Thermal Conductivity of Human Bone in Cryoprobe Freezing as Related to Density.

Cryoprobes create localized cell destruction through freezing. Bone is resistant to temperature flow but is susceptible to freezing necrosis at warmer temperatures than tumor cells. Few studies have determined the thermal conductivity of human bone. No studies have examined conductivity as related to density. The study goal was to examine thermal conductivity in human bone while comparing differences between cancellous and cortical bone. An additional goal was to establish a relationship between bone density and thermal conductivity. Six knee joints from 5 cadavers were obtained. The epiphyseal region was sliced in half coronally prior to inserting an argon-circulating cryoprobe directed away from the joint line. Thermistor thermometers were placed perpendicularly at measured increments, and the freezing cycle was recorded until steady-state conditions were achieved. For 2 cortical samples, the probe was placed intramedullary in metaphyseal samples and measurements were performed radially from the central axis of each sample. Conductivity was calculated using Fournier's Law and then plotted against measured density of each sample.
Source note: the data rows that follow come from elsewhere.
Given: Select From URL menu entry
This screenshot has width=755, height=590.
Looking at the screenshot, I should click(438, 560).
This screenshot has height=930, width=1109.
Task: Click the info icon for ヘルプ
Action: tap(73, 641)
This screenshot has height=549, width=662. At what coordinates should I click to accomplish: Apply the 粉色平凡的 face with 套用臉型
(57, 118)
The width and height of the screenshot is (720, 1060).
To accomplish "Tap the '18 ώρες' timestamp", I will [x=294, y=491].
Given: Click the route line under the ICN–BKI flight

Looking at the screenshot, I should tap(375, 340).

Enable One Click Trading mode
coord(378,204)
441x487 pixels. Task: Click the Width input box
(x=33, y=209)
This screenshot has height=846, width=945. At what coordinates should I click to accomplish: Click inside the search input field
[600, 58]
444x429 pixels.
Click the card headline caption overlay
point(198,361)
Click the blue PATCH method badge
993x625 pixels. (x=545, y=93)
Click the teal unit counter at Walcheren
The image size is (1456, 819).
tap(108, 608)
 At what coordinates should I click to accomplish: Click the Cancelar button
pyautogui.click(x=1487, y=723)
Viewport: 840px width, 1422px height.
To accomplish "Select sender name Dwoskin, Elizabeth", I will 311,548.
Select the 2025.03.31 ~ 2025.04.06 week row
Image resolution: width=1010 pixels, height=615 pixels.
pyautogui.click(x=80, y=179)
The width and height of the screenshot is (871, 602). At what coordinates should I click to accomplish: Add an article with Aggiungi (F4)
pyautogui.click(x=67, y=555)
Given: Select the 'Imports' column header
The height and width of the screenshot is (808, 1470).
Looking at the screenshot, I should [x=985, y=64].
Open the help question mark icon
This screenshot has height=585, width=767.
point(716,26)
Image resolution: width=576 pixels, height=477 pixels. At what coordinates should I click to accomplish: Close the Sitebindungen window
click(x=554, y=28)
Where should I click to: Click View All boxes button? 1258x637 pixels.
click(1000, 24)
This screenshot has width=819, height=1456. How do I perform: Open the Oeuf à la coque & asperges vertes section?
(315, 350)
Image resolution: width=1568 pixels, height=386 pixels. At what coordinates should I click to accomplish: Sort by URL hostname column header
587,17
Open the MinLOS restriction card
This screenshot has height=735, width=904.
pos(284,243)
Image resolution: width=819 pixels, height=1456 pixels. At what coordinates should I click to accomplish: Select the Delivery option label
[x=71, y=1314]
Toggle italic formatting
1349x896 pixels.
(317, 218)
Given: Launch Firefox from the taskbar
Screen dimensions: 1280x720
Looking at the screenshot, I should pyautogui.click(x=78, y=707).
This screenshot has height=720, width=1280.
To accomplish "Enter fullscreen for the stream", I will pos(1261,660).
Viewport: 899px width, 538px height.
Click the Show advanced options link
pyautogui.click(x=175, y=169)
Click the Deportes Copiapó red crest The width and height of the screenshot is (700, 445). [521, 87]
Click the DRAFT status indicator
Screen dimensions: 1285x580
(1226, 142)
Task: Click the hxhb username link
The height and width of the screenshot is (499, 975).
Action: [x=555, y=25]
Across samples, density of cancellous bone ranged from 0.86 to 1.38 g/mL and average thermal conductivity ranged between 0.404 and 0.55 W/mK. Comparatively, cortical bone had a density of 1.70 to 1.86 g/mL and thermal conductivity of 0.0742 to 0.109 W/mK. A strong 2-degree polynomial correlation was seen (R2=0.8226, P<.001). Bone is highly resistant to temperature flow. This resistance varies and inversely correlates strongly with density. This information is clinically relevant to maximize tumor ablation while minimizing morbidity through unnecessary bone loss and damage to surrounding structures. [Orthopedics. 2017; 40(2):90-94.].